I am in the process of buying a used car and I'm having some difficulty estimating the longevity of vehicles I encounter.
One can speak of car longevity in different ways, but for this question let's consider only longevity in relation to mileage, and assume no major part replacement (ie. disregard cases like engine replaced after 50k miles, resulting 80k car with a 30k engine). I expect that miles-to-failure for a given model of car will have some sort of distribution with a pronounced mean (the naive expectation would be Poisson distribution). I am interested most in the median of this distribution.
Certainly manufacturers must have extensive data on such distributions for all of their cars. I imagine service professionals will be well acquainted with it as well.

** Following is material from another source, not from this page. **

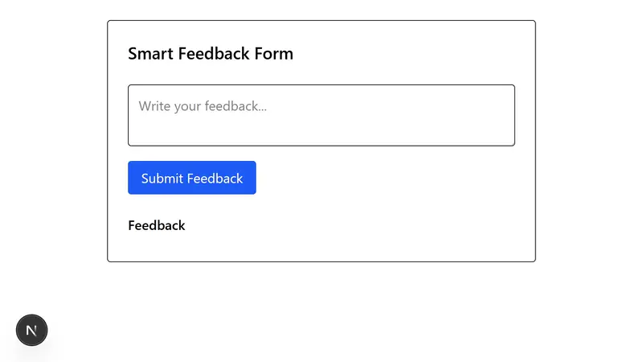Send the form via Submit Feedback
Screen dimensions: 643x362
coord(191,178)
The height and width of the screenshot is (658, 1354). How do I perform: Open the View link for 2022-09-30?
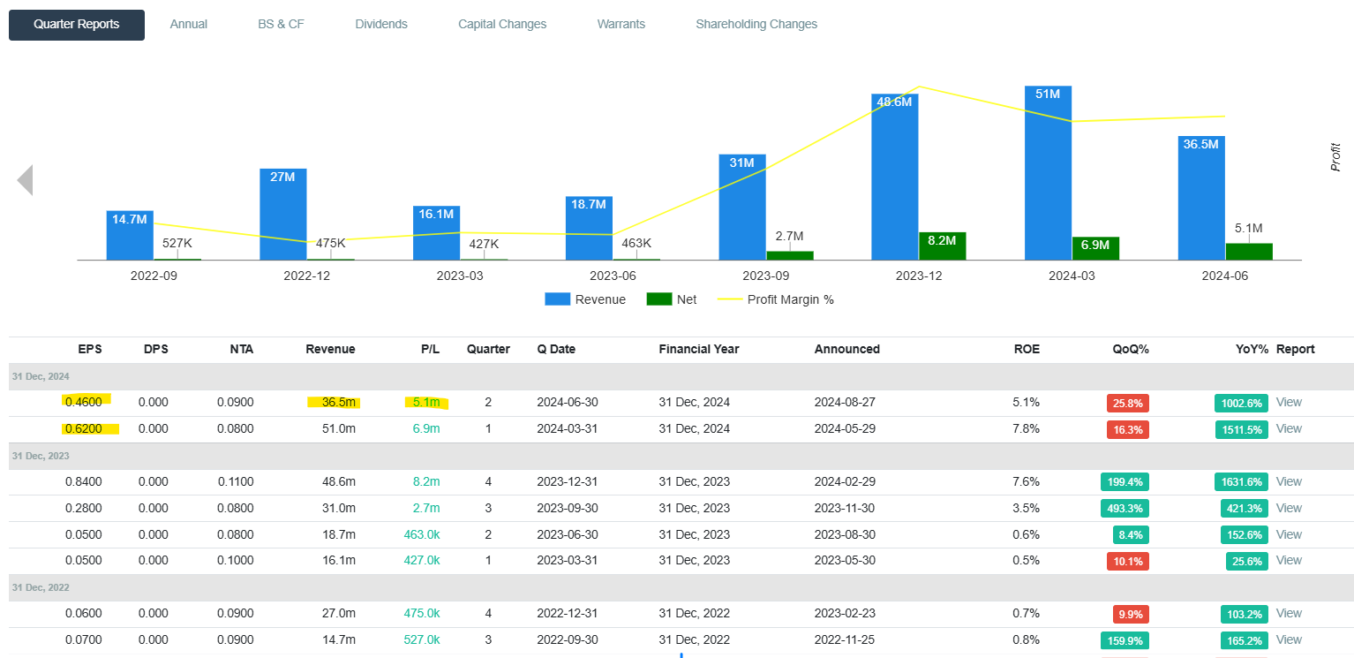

However I have not been able to find any standardized (ie. so that I can compare different car models), comprehensive (ie. has most cars, most models, most years, considers various customization options if they make a difference) set of data.
Mechanics I spoke to have only been able to give very vague answers ("I've seen that car do 200-300k miles sometimes"). Searching on the internet I've found only similarly unhelpful, anecdotal, imprecise answers. Marketing material from manufacturers doesn't seem to discuss this very much, and it's hard to find marketing material for older models anyhow.
Is there a resource I can go to for such longevity statistics for cars by make, year of manufacture, model and trim? Ideally I would like to miles-to-failure by kind of failure (ie. which component breaks) but it would be sufficient if I just knew miles-to-failure until first major (ie. costly to repair) mechanical problem.
My goal is not to estimate how long a given car will last me, but to make an apples to apples comparison between 2 given cars to determine which one is farther along its typical lifespan.